We are faced with a categorical denial of the officers' testimony by defendant and his passengers. One side or the other did not testify truthfully. We reiterate the rule that peace officers cannot conjure up a pretended basis for a stop as a subterfuge to accomplish a search for evidence. Any evidence thus obtained must be suppressed. State v. Cooley, supra, 229 N.W.2d at 758-759. The danger of such improper police conduct was recognized and decried in Justice Brennan's dissent in Adams v. Williams, 407 U.S. 143, 92 S. Ct. 1921, 32 L. Ed. 2d 612, 620-621 (1972).
We have examined the record and the transcript of evidence to arrive, as we must, at our own determination of the constitutional questions raised. State v. Smith, 217 N.W.2d 633, 634-635 (Iowa 1974). We are convinced the original stop of defendant's carthe initial intrusionwas based on probable cause to arrest him for driving at night without lights in violation of the statutes heretofore mentioned.
We accordingly hold the original stop did not violate defendant's rights under the Fourth Amendment.
II. Having found the stop of defendant's vehicle to have been proper, we next consider the more important questionthe admissibility of the evidence seized. There are no inflexible standards as to what constitutes either a reasonable search or a reasonable seizure. Each case must be independently judged on its own facts. State v. King, 191 N.W.2d 650, 654 (Iowa 1971).
Two separate problems are presented. One deals with the marijuana found on defendant's person; the other is concerned with the amphetamines taken from the vehicle.
A search of the person is permissible as an incident to lawful arrest, even when the offense is only a minor moving traffic violation. United States v. Robinson, 414 U.S. 218, 94 S. Ct. 467, 38 L. Ed. 2d 427, 434, *330 436 (1973); Gustafson v. Florida, 414 U.S. 260, 94 S. Ct. 488, 38 L. Ed. 2d 456, 460-461 (1973).
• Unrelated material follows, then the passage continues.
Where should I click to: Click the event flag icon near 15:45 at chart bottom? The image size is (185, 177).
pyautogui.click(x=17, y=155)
Two reasons are usually given to justify this rule. First, the arresting officer should be allowed to protect himself from possible violence by ascertaining if the arrestee is armed or has weapons within his immediate control. Second, such a search serves to prevent the destruction of evidence. Any evidence discovered during a valid search is admissible at a later trial, even though it has no relationship to the offense for which the arrest was made. United States v. Robinson, supra, 414 U.S. 218, 94 S. Ct. 467, 38 L. Ed. 2d at 441; Gustafson v. Florida, supra, 414 U.S. 260, 94 S. Ct. 488, 38 L. Ed. 2d at 460-461.
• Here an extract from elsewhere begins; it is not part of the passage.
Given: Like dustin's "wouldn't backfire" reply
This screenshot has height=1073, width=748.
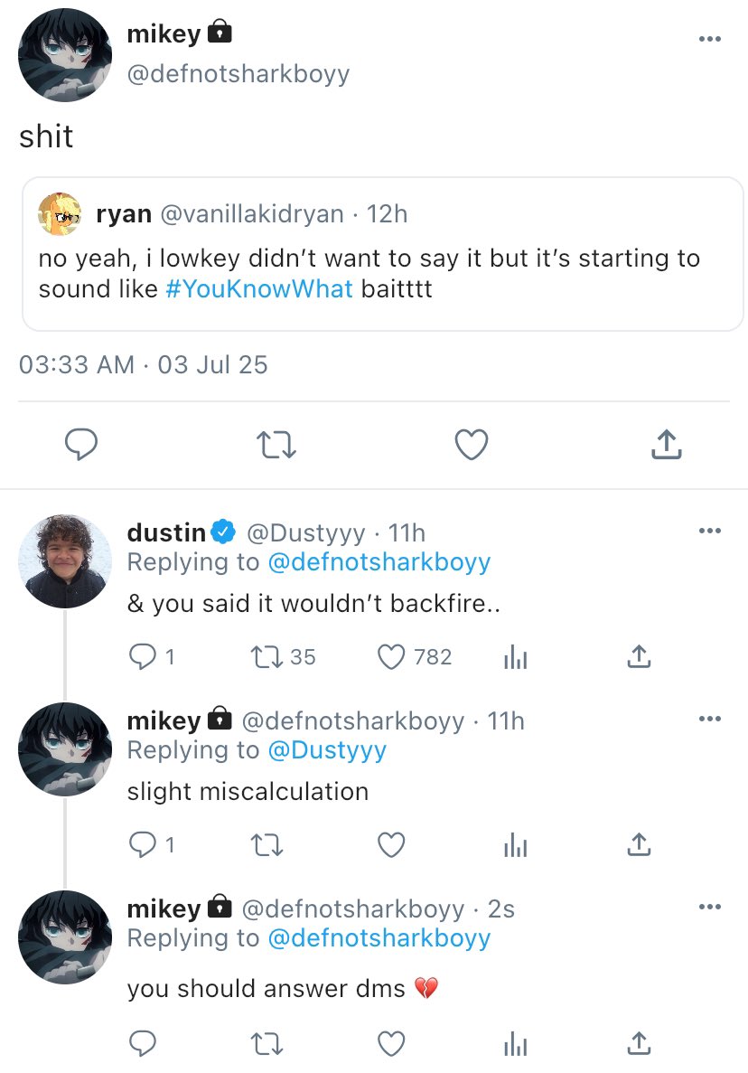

The marijuana taken from defendant was obtained as a result of a reasonable search incident to his arrest. The fact that the search occurred before a formal arrest was made does not affect the admissibility of the evidence if, at the time, probable cause to arrest existed. Cupp v. Murphy, 412 U.S. 291, 93 S. Ct. 2000, 36 L. Ed. 2d 900, 904-906 (1973); United States v. Skinner, 412 F.2d 98, 101, 102 (8th Cir. 1969); Reed v. United States, 401 F.2d 756, 761 (8th Cir. 1968); State v. Johnson, 232 N.W.2d 477, 479 (Iowa 1975).
The trial court correctly held the marijuana admissible. The amphetamines taken from the vehicle were also admissible at defendant's trial.
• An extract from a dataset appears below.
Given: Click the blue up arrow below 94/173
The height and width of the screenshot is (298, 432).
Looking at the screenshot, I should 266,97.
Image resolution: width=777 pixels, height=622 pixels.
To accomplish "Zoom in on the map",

When defendant alighted from his car, his two passengers remained inside. The officers were vulnerable to violence from them as well as from defendant himself. The passengers were also in a position to destroy any evidence which might be within their control in the car. Clearly, the officer was doing what is constitutionally permissible in shining his flashlight in defendant's car to assure himself no danger lay there. While thus engaged, he saw the amphetamines on the front seat and on the floor. They were then seizable under the plain view doctrine and were admissible in evidence. State v. Cooley, supra, 229 N.W.2d at 757; State v. Merchandise Seized, 225 N.W.2d 921, 925 (Iowa 1975). See also State v. Dixon, Iowa, 241 N.W.2d 21, filed April 14, 1976, and State v. Donnell, 239 N.W.2d 575, 577 (Iowa 1976).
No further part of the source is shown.